### What the exercise asks
Would you please repeat exactly the entries below, starting at the line with "The image size" and ending at the line with "Pick the gray point eyedropper", and nothing outside that range? Leave out the pictures.

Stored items

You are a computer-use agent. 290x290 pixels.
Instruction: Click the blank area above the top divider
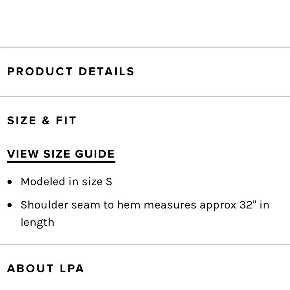pos(145,23)
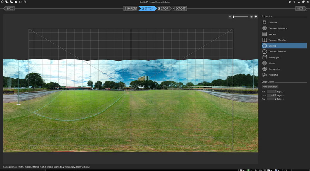Open the settings gear in title bar
310x171 pixels.
(289, 2)
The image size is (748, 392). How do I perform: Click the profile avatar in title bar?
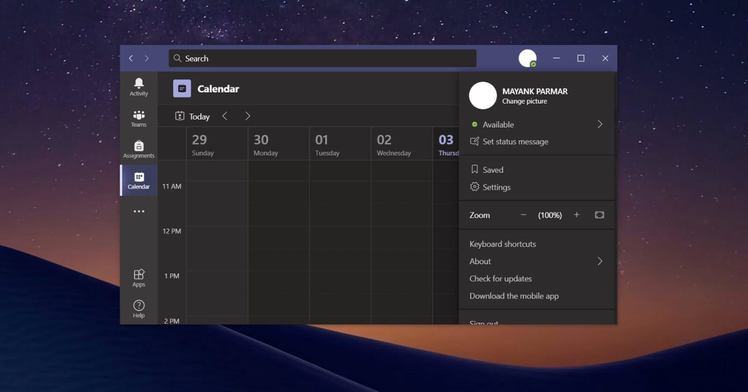tap(527, 58)
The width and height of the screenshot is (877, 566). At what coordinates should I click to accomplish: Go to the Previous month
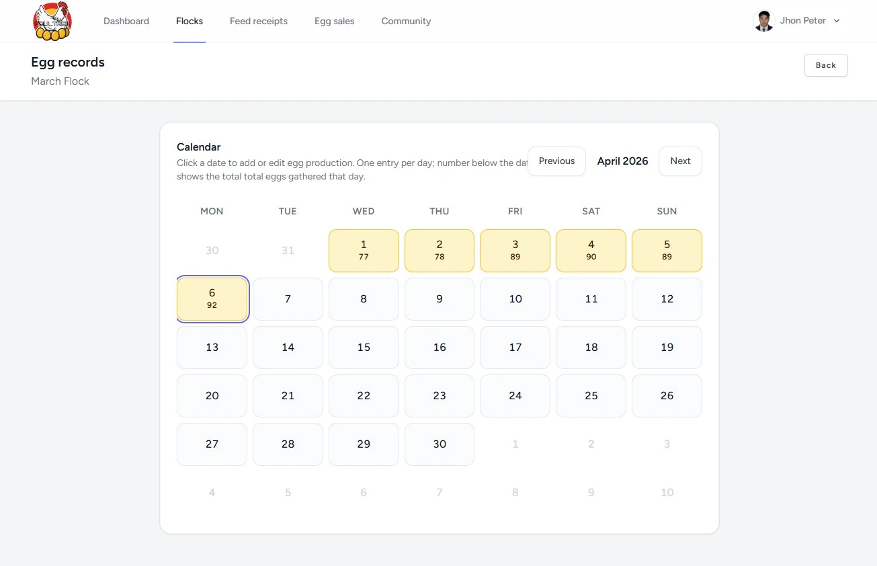tap(556, 161)
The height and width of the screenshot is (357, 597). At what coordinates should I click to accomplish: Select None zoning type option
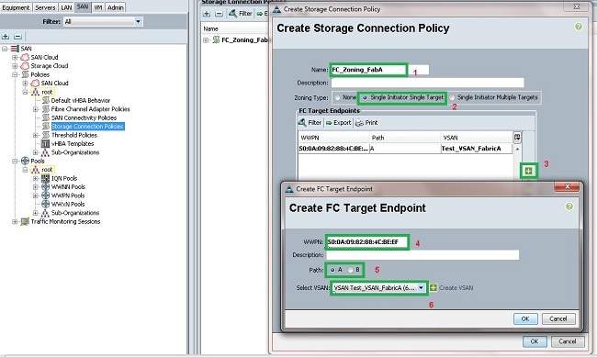(337, 98)
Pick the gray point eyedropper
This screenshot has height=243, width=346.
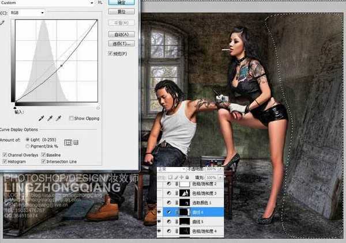pos(50,118)
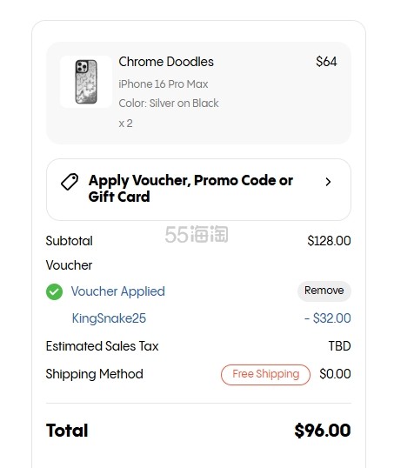The height and width of the screenshot is (468, 394).
Task: Click the x 2 quantity text
Action: coord(125,124)
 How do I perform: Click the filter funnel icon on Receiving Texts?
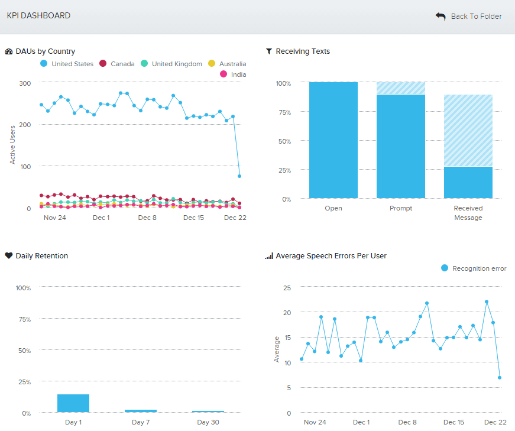[x=269, y=51]
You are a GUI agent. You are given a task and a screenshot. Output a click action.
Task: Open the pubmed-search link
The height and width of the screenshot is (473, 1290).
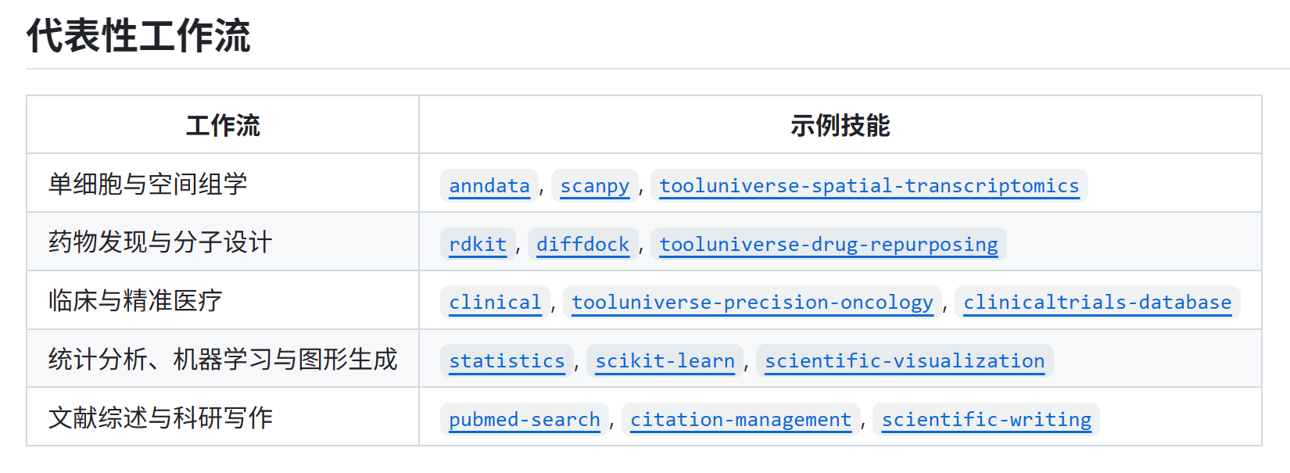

### Task result
The image size is (748, 392). How do I perform: Click the profile avatar in title bar?
tap(527, 58)
The width and height of the screenshot is (877, 566). At what coordinates should I click to accomplish: Go to the Previous month
tap(556, 161)
The height and width of the screenshot is (357, 597). At what coordinates should I click to accomplish: Select None zoning type option
(337, 98)
Pick the gray point eyedropper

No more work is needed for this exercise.